▸ Task prompt
Copy out the entire passage on lumbar spinal fusion word for word, with nothing changed or left out.

The neurosurgeon I met who is going to fuse my lumbar spine showed me the handful of "hardware" that will replace the disc and hold everything together. I know they are going to enter the spine from the side but how in the world do they get all that stuff inside (and in place) with only a two inch incision?
For almost 30 years surgeons have been fusing the lumbar spine using the popular transforaminal lumbar interbody fusion (TLIF) technique. The surgeon approaches the spine from the side rather than from the front (anterior approach) or the back (posterior approach).
The procedure was first done with an open incision approach called an open transforaminal lumbar interbody fusion or TLIF. This procedure required cutting through the spinal muscles to get to the spine. Trauma to the muscles and soft tissues with this method created lots of complications with infection, bleeding, and poor wound healing.
Over time, surgical technology and equipment have improved and advanced so that the procedure could be done as a minimally invasive (MI) approach. Minimally invasive means a very small incision is made.

▸ Records shown

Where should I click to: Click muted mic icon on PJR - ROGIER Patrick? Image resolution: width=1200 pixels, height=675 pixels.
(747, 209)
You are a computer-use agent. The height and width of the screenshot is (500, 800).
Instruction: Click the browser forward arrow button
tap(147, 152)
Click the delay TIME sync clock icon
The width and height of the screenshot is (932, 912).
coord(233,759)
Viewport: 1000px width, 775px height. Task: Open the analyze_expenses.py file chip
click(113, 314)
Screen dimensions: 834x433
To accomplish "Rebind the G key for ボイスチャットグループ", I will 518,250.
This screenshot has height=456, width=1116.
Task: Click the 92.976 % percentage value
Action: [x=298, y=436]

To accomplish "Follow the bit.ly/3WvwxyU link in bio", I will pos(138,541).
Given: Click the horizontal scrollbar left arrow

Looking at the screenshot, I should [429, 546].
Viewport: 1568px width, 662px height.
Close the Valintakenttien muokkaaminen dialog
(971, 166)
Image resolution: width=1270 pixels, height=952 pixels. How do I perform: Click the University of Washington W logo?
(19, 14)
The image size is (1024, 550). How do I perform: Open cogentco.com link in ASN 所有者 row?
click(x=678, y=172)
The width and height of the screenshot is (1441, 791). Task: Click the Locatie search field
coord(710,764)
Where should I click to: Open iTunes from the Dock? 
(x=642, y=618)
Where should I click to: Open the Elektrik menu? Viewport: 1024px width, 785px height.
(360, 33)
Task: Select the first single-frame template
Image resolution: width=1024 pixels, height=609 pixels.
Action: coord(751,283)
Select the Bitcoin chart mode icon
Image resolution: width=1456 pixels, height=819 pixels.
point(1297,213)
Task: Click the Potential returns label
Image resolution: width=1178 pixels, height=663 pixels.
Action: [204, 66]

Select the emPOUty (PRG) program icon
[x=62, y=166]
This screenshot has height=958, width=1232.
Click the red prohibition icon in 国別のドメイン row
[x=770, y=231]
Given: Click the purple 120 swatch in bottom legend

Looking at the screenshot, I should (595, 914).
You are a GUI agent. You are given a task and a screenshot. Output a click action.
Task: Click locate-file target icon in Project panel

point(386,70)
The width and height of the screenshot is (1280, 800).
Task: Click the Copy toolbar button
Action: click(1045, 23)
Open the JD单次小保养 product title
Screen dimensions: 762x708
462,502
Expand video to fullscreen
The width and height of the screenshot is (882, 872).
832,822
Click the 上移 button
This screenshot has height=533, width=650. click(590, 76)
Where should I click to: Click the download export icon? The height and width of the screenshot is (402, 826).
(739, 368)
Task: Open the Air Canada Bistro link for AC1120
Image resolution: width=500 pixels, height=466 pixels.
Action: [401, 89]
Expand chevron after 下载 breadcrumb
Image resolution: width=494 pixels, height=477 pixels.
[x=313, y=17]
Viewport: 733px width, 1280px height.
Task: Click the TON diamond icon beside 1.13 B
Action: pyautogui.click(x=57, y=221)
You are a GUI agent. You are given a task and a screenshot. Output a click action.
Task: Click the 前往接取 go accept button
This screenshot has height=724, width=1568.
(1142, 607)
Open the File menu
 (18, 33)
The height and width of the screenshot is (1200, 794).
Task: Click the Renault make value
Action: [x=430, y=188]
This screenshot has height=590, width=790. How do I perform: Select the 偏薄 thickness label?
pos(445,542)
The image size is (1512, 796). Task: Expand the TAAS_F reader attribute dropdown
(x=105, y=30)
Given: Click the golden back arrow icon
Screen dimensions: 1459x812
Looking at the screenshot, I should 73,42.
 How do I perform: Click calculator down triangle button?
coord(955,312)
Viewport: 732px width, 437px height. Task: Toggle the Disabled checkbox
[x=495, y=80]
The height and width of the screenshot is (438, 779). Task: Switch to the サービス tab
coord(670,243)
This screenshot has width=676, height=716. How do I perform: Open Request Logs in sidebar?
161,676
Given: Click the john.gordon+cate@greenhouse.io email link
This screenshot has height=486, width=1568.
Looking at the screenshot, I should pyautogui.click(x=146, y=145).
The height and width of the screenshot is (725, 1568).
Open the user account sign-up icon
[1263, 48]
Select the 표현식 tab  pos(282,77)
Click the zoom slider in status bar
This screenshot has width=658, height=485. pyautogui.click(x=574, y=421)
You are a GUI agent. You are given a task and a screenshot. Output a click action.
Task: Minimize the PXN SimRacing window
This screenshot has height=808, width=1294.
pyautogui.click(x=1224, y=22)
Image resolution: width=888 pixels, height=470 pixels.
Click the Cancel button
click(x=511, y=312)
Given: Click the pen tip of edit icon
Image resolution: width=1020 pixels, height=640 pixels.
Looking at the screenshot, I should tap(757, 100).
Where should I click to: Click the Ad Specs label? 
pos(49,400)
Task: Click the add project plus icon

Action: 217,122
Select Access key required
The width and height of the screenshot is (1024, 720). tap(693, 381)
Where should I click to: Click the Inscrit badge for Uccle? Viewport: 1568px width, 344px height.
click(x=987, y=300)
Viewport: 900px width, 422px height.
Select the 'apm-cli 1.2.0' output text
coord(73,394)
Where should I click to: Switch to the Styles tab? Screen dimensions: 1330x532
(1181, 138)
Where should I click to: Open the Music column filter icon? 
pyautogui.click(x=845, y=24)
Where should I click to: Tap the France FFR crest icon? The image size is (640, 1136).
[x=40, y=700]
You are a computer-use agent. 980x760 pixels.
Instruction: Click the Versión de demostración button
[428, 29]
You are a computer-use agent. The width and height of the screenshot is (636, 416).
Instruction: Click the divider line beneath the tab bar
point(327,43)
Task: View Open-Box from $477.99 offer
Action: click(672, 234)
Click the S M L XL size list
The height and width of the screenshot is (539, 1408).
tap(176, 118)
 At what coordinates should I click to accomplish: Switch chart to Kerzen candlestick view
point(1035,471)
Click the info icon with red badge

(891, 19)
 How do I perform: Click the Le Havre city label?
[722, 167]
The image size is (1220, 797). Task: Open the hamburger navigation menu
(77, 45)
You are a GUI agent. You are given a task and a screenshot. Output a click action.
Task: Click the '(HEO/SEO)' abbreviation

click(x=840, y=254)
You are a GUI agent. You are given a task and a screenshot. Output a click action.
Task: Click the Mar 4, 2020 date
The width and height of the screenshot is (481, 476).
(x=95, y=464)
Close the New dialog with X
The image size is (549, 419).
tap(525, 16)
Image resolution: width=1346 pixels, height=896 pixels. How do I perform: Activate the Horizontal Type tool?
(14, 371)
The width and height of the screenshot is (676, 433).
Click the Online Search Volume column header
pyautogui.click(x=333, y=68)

▸ Result
The neurosurgeon I met who is going to fuse my lumbar spine showed me the handful of "hardware" that will replace the disc and hold everything together. I know they are going to enter the spine from the side but how in the world do they get all that stuff inside (and in place) with only a two inch incision?
For almost 30 years surgeons have been fusing the lumbar spine using the popular transforaminal lumbar interbody fusion (TLIF) technique. The surgeon approaches the spine from the side rather than from the front (anterior approach) or the back (posterior approach).
The procedure was first done with an open incision approach called an open transforaminal lumbar interbody fusion or TLIF. This procedure required cutting through the spinal muscles to get to the spine. Trauma to the muscles and soft tissues with this method created lots of complications with infection, bleeding, and poor wound healing.
Over time, surgical technology and equipment have improved and advanced so that the procedure could be done as a minimally invasive (MI) approach. Minimally invasive means a very small incision is made.